Task instructions: After locating the line containing "Where should I click to: Click the details" in the entries below, please write out that line and the rest through the end exactly. Omit pictures.

Stored records:

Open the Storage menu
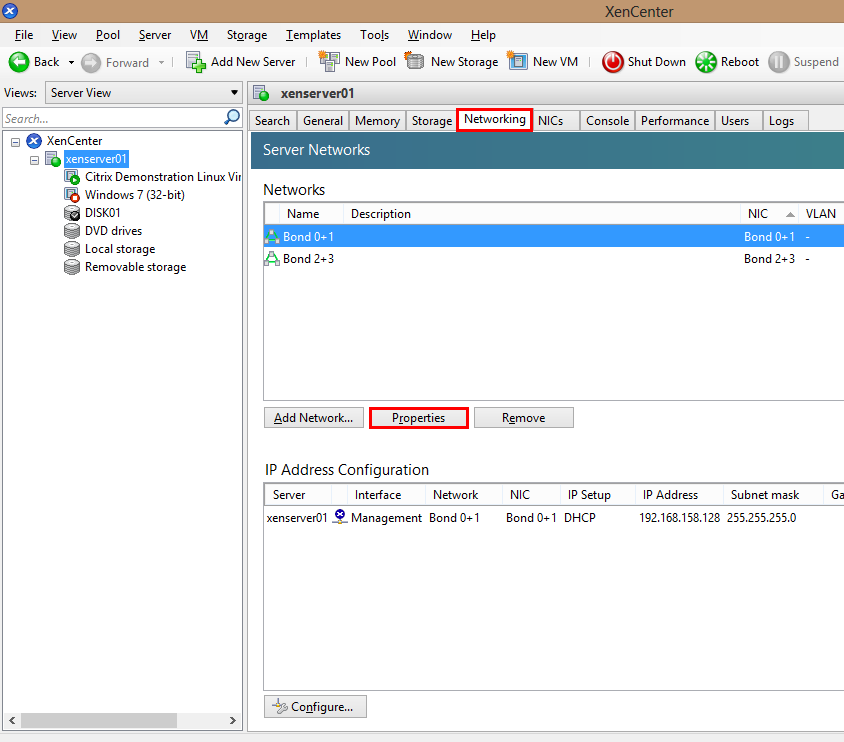coord(246,35)
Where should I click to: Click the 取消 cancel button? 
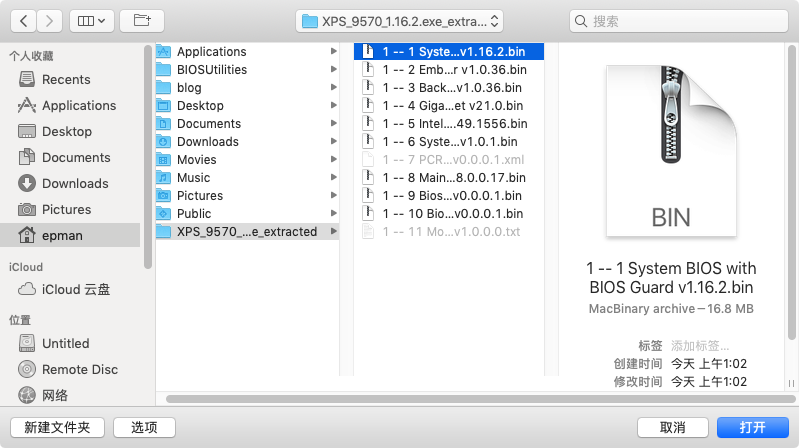pos(672,427)
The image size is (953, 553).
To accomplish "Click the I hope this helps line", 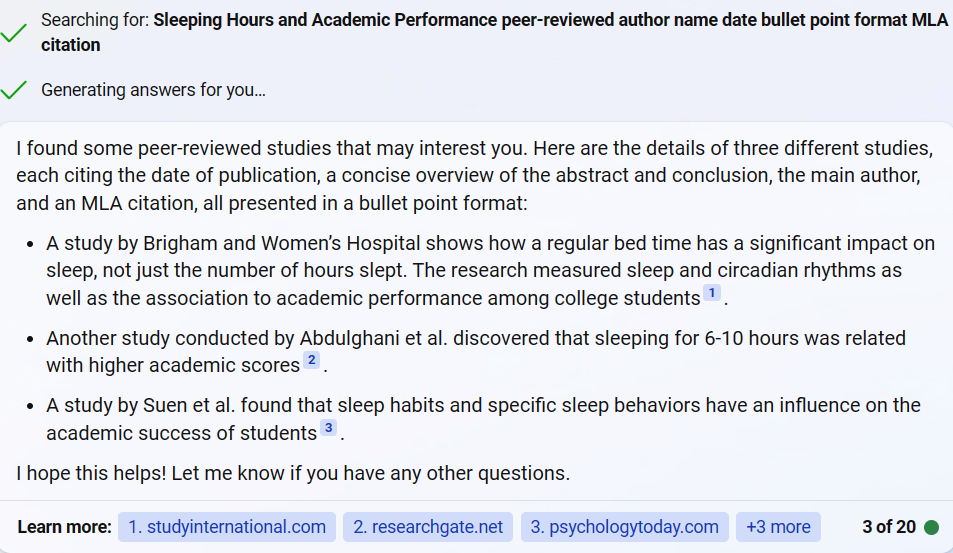I will pyautogui.click(x=292, y=473).
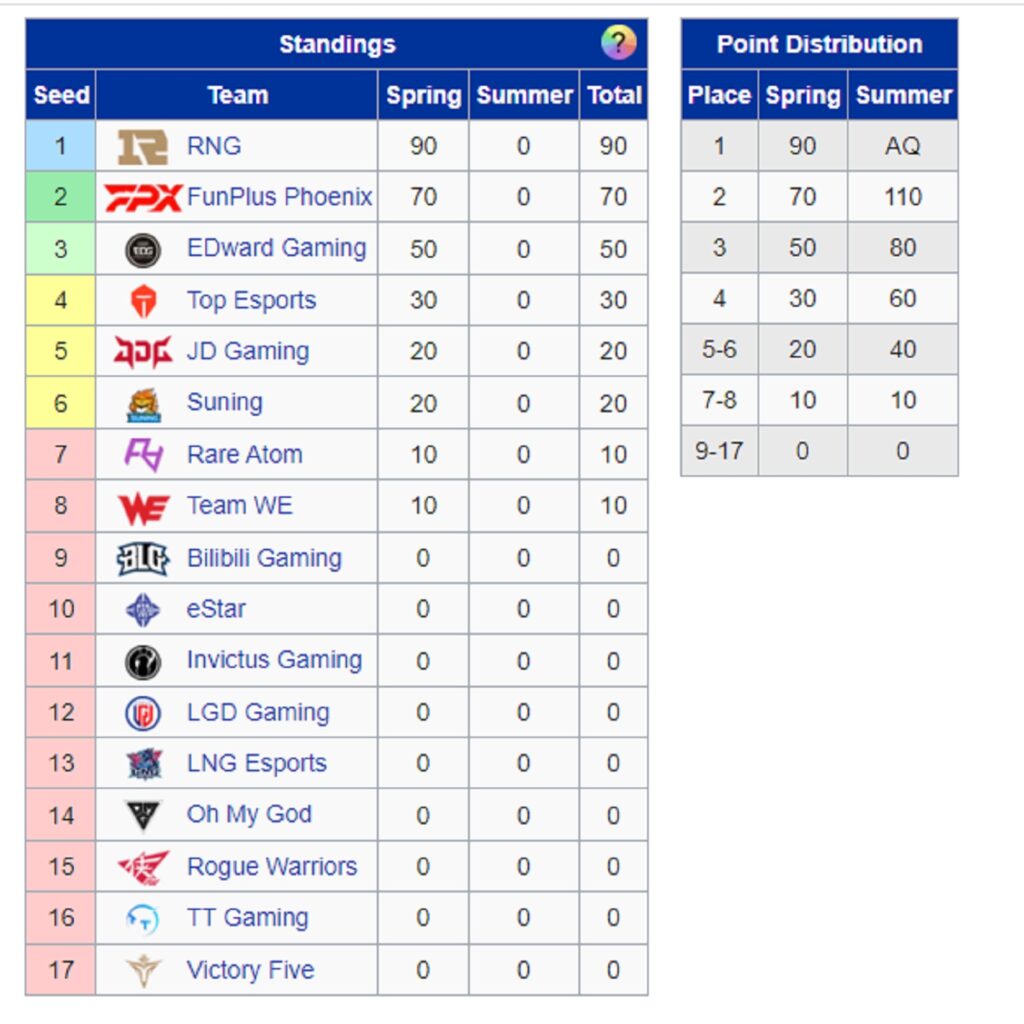The image size is (1024, 1024).
Task: Click the Total column header in Standings
Action: click(x=614, y=95)
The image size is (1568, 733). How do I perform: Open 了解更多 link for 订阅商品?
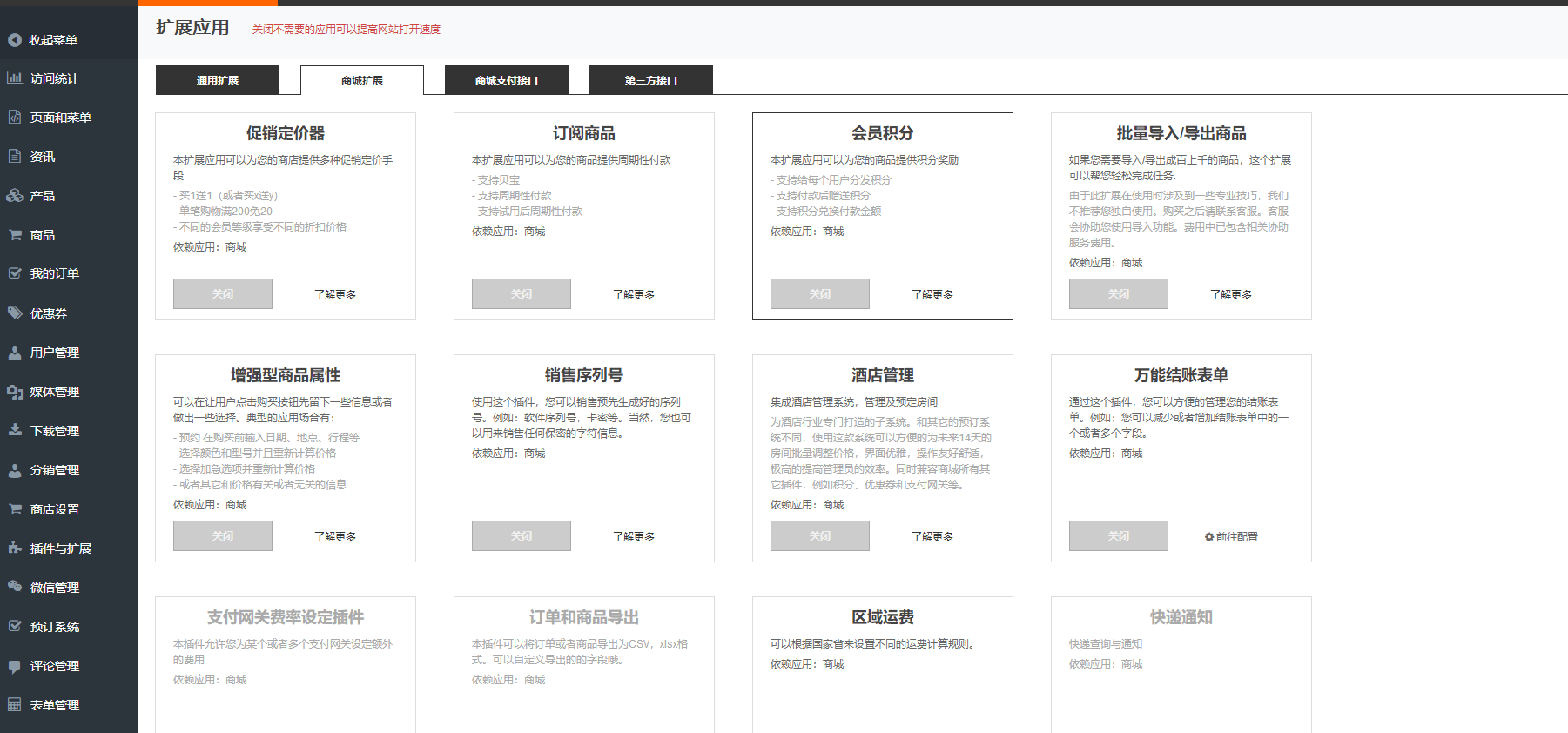pos(634,295)
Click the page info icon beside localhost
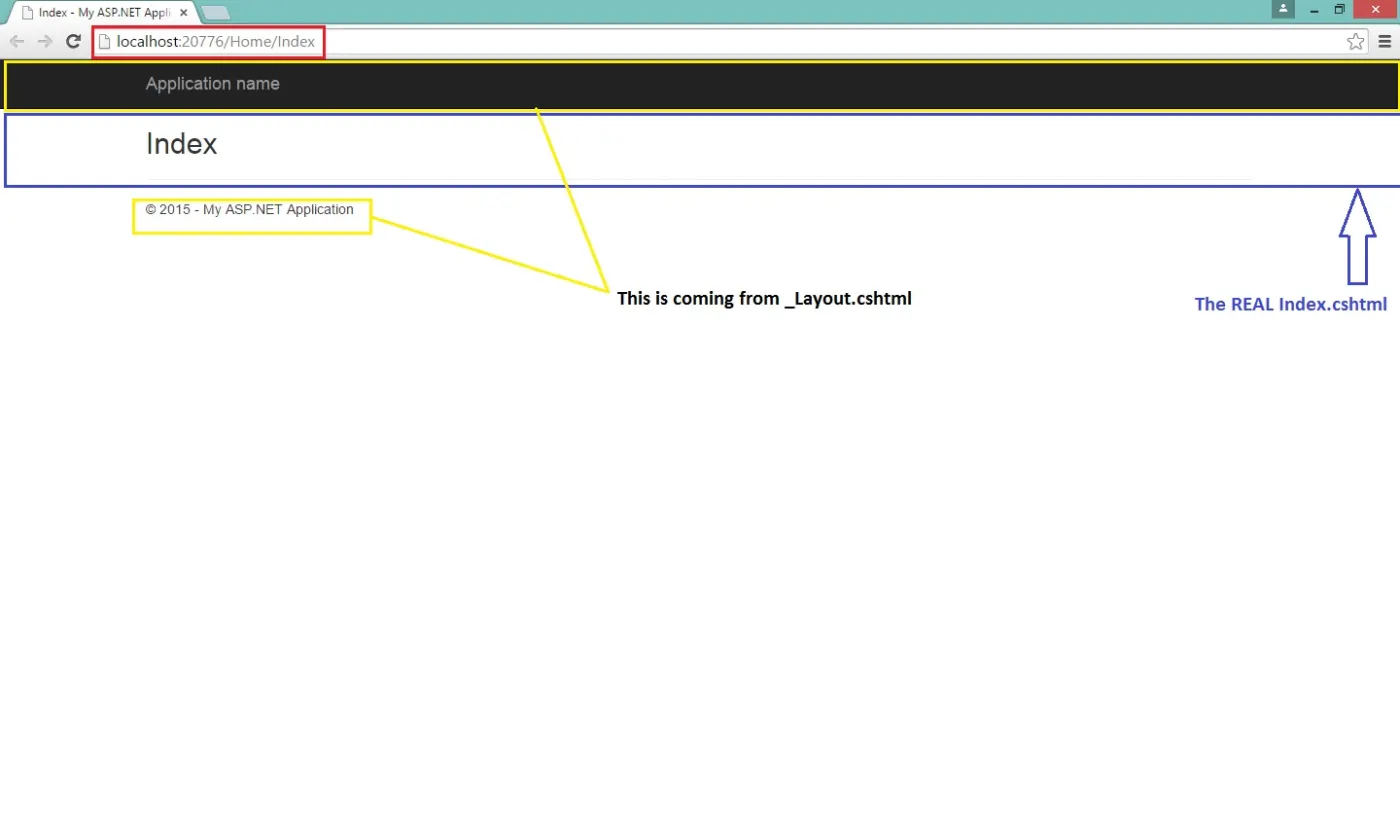1400x837 pixels. 104,42
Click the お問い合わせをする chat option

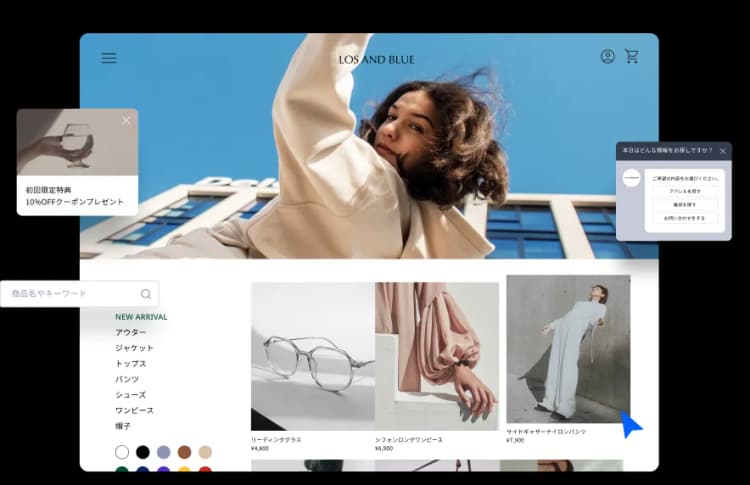point(684,217)
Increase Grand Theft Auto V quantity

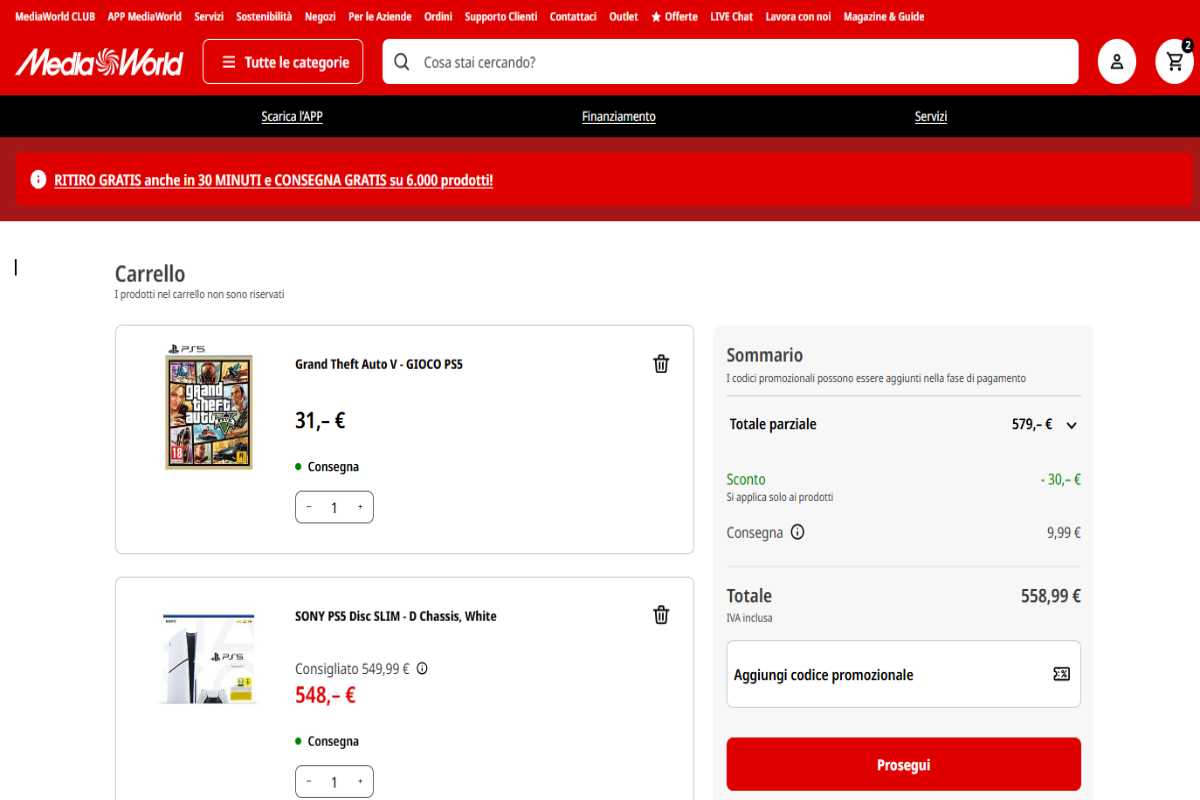[x=360, y=507]
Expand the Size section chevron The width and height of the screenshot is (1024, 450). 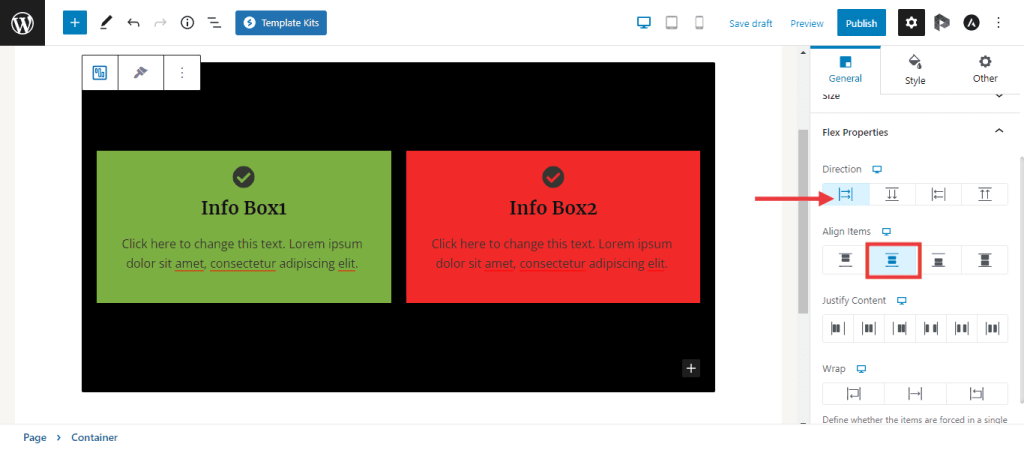(x=998, y=96)
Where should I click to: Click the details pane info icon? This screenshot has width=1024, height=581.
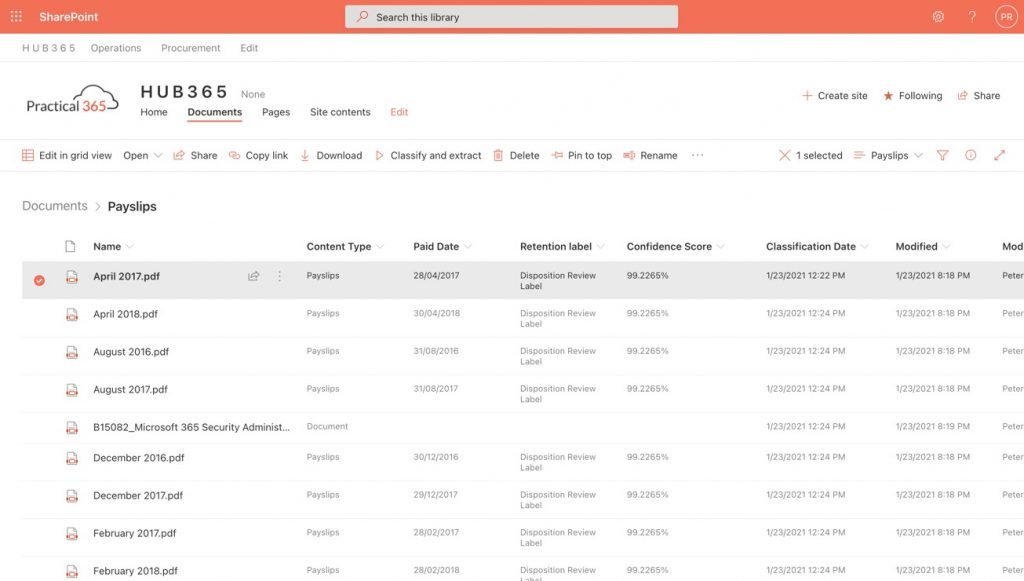pyautogui.click(x=968, y=155)
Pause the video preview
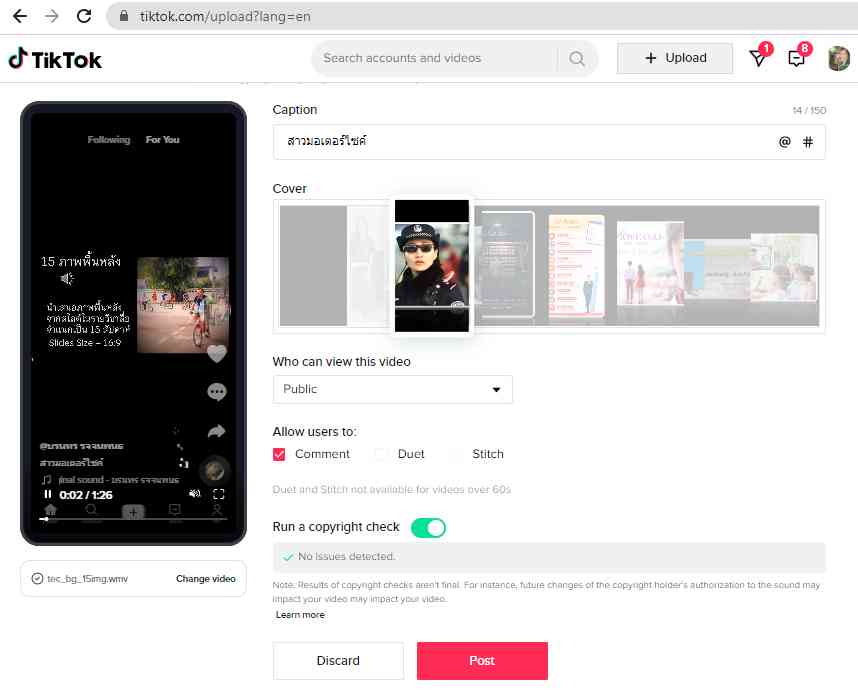The height and width of the screenshot is (690, 858). coord(47,494)
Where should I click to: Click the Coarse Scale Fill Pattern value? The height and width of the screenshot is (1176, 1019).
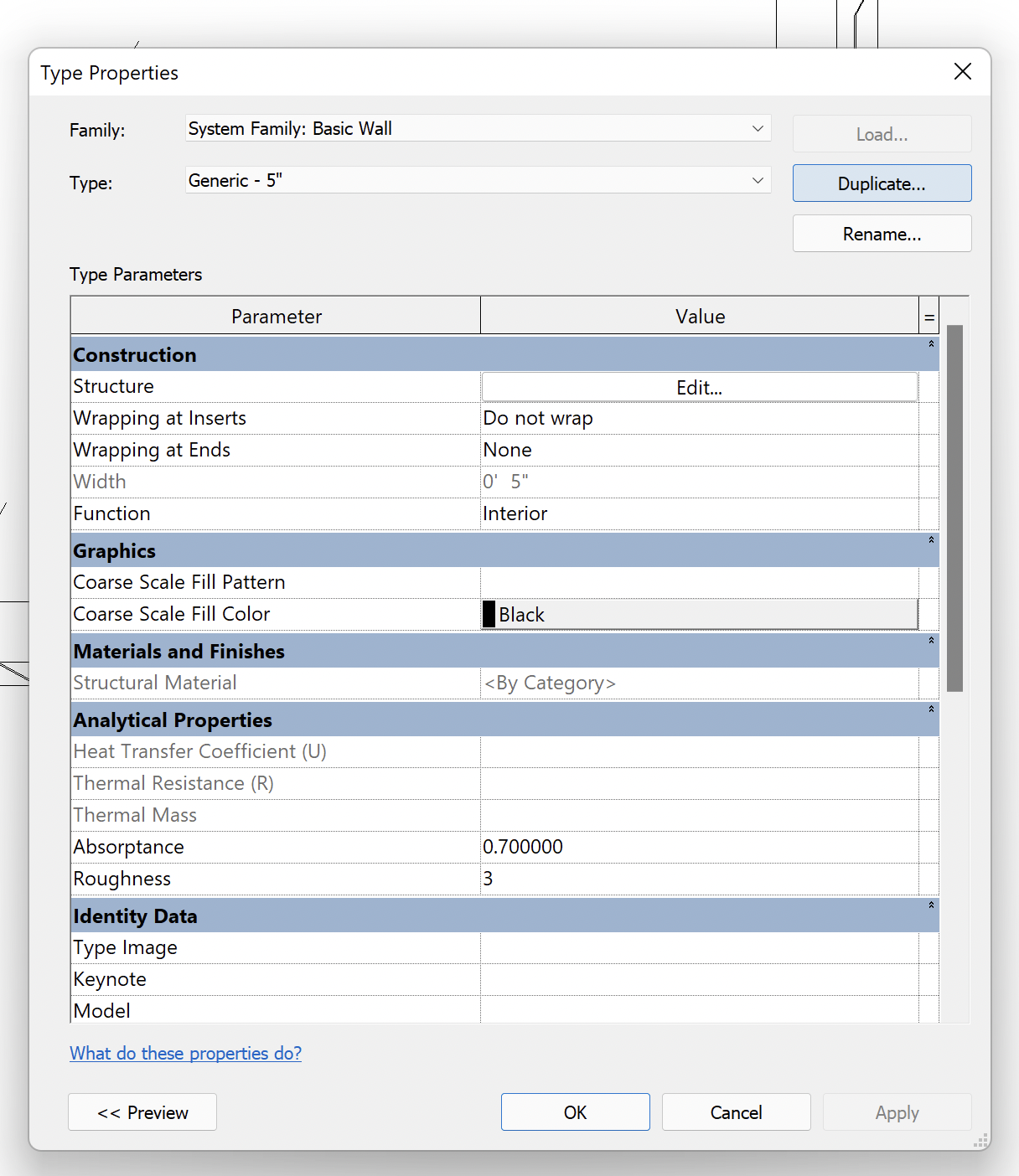coord(699,582)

Solved exercise:
Where should I click to: Click the details pane info icon? This screenshot has width=1024, height=581.
pyautogui.click(x=968, y=155)
Pause the video preview
The height and width of the screenshot is (690, 858). coord(47,494)
Where should I click to: Click the Coarse Scale Fill Pattern value? The height and width of the screenshot is (1176, 1019).
coord(699,582)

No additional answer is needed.